- Bek Fulham, Kenny Tete, terlihat menarik rambut Antoine Semenyo di kotak penalti saat laga kontra Man City pada Rabu (12/2/2026).
- VAR meninjau insiden tersebut namun memutuskan tidak ada pelanggaran berat karena tayangan dianggap kurang jelas, memicu perdebatan.
- Phil Foden juga hanya menerima kartu kuning setelah melakukan tekel keras terhadap Calvin Bassey, menambah kontroversi keputusan wasit.
Suara.com - Laga Manchester City vs Fulham di Premier League, Rabu (12/2/2026) waktu setempat, diwarnai kontroversi.
Bek Fulham, Kenny Tete tertangkap kamera menarik rambut Antoine Semenyo jelang turun minum.

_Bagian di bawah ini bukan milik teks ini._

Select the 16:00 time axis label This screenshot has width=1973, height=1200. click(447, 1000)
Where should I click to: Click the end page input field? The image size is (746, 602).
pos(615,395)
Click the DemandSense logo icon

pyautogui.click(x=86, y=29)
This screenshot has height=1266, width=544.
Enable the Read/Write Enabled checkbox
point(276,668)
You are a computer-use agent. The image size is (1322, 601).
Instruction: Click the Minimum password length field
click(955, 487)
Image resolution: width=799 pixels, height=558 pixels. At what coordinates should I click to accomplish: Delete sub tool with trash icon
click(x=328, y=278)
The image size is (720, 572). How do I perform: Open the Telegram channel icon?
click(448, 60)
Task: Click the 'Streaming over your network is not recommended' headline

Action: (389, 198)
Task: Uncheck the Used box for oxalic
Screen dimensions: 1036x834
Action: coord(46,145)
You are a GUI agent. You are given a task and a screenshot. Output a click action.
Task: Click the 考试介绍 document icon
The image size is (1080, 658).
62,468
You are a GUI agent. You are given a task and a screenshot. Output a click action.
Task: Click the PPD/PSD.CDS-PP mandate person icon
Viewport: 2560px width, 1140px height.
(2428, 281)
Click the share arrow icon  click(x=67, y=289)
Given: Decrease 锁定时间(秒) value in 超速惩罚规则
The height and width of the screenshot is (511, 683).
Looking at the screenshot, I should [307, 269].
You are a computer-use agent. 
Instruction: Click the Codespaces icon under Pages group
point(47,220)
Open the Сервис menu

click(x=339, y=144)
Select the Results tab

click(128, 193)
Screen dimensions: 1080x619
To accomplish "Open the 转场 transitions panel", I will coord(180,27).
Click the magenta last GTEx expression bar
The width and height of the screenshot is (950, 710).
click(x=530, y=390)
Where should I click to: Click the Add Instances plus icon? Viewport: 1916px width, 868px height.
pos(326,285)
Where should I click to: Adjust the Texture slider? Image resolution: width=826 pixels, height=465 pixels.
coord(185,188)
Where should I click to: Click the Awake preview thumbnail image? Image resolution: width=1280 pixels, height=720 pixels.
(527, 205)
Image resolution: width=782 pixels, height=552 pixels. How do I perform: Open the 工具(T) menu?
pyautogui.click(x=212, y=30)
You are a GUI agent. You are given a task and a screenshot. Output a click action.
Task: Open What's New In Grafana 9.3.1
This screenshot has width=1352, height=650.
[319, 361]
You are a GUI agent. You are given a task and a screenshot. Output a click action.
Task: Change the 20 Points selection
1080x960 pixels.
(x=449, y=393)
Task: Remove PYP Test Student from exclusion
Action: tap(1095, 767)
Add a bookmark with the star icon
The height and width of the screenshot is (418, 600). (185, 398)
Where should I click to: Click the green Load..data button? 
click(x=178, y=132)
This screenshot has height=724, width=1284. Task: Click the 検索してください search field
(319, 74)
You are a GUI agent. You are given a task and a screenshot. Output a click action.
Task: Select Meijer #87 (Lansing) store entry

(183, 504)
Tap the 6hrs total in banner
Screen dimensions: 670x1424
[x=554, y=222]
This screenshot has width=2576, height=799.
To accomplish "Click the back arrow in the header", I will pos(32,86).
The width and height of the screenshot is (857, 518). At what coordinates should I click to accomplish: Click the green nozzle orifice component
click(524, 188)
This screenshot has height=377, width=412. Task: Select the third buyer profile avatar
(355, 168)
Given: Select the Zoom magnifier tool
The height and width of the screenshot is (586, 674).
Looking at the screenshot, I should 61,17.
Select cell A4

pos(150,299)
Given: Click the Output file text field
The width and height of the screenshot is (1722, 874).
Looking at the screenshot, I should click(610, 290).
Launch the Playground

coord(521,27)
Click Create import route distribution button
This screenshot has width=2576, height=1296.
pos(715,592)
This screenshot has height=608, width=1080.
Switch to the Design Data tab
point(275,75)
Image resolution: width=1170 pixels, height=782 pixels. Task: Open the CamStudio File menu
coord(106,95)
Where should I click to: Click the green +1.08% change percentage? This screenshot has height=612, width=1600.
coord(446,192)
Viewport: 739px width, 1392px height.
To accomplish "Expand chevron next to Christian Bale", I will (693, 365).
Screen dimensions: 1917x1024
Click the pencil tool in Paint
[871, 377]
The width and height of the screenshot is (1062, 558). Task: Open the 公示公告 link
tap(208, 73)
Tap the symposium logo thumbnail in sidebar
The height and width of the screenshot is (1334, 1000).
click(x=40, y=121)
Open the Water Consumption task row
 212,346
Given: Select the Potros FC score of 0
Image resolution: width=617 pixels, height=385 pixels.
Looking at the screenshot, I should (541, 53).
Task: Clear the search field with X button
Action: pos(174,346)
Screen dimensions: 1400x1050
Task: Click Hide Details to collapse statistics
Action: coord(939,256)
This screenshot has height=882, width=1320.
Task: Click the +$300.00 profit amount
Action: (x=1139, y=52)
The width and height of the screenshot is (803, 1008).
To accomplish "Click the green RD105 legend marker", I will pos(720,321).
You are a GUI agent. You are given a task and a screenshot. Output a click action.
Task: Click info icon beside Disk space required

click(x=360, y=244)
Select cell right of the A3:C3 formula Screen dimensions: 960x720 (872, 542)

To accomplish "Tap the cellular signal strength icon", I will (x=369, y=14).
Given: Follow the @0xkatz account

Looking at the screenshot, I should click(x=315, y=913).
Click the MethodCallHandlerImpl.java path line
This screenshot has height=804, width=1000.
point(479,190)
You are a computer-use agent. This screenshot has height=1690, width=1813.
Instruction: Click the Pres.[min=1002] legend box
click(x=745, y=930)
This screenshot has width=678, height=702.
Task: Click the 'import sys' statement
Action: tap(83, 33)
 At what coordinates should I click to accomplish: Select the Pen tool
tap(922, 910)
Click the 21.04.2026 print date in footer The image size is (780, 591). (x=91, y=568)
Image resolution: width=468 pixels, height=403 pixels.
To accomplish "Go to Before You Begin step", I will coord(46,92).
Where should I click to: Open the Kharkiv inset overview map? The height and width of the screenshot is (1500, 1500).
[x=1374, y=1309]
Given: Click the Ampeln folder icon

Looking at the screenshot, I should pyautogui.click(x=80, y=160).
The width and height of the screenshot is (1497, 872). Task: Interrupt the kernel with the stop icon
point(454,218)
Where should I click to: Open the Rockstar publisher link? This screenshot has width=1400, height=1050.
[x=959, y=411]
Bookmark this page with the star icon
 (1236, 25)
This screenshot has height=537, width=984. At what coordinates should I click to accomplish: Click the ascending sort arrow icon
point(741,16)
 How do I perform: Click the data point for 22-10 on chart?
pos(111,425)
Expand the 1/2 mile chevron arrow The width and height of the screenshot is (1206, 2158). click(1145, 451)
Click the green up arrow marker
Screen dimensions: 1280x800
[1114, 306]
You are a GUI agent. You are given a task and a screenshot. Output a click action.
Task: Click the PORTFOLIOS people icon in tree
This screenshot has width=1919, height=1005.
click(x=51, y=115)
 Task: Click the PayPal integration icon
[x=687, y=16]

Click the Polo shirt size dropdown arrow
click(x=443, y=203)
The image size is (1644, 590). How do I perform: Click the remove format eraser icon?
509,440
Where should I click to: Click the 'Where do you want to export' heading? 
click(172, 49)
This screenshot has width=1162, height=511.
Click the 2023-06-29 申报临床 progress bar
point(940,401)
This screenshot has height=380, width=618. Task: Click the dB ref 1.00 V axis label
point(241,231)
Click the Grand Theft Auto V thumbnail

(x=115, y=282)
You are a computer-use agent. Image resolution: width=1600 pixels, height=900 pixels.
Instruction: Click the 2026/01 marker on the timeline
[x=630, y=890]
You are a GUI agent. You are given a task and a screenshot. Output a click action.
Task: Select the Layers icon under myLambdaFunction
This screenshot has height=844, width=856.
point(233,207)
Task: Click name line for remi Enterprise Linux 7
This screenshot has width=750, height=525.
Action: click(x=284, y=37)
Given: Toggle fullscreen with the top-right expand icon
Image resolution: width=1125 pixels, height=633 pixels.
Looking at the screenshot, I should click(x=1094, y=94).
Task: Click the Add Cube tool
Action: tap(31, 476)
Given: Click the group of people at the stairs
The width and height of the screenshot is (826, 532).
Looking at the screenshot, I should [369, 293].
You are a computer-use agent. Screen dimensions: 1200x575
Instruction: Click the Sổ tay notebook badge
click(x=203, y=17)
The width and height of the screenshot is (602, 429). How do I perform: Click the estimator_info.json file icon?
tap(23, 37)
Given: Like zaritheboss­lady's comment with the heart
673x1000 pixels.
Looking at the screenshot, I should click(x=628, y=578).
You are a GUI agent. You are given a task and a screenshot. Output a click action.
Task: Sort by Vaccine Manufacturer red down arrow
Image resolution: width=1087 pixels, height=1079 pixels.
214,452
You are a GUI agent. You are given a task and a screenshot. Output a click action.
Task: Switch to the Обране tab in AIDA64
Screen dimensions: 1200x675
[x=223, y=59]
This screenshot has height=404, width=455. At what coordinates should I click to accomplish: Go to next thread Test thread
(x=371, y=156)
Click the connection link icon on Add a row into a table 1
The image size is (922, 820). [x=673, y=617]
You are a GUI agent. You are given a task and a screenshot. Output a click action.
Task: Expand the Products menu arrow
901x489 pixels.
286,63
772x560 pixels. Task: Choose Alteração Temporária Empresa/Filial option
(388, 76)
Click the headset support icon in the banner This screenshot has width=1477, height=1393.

Banyak pihak menilai insiden tersebut layak diganjar kartu merah.
Insiden terjadi sesaat sebelum babak pertama berakhir.
Saat Manchester City mendapatkan sepak pojok, Tete terlihat menarik rambut winger Ghana, Antoine Semenyo, di dalam kotak penalti.
VAR official Paul Tierney sempat meninjau kejadian tersebut untuk menentukan kemungkinan kartu merah.
Namun, keputusan akhir menyatakan tidak ada pelanggaran berat karena tayangan dianggap kurang jelas.
Legenda Liverpool ikut angkat bicara terkait aksi tak sportif pemain keturunan Nias tersebut.
“Saya tidak mengerti. Saya tidak melihat perbedaannya. Itu kartu merah, terlihat jelas,” ujar Michael Owen.
Owen merujuk pada insiden serupa awal musim ini saat bek Everton, Michael Keane, menarik rambut striker Wolverhampton, Tolu Arokarare.
Baca Juga: Bos Klub Belanda Ungkap Ada Pemain Keturunan Indonesia dari Kampung tapi Skill Kota, Siapa Dia?
Dalam kasus tersebut, Keane langsung diganjar kartu merah.
Kontroversi tak berhenti di situ. Phil Foden juga nyaris mendapat kartu merah setelah melakukan tekel keras terhadap mantan pemain Ajax, Calvin Bassey.
Foden mengenai bagian achilles pemain asal Nigeria tersebut, tetapi hanya menerima kartu kuning dari wasit.
Kenny Tete merupakan salah satu pemain keturunan Indonesia di Premier League.
Kenny Tete memiliki keturunan Indonesia langsung dari ibunya yang berasal dari Nias, Sumatera Utara.
Ia secara terbuka mengakui darah Indonesia dan sering berkunjung ke tanah air.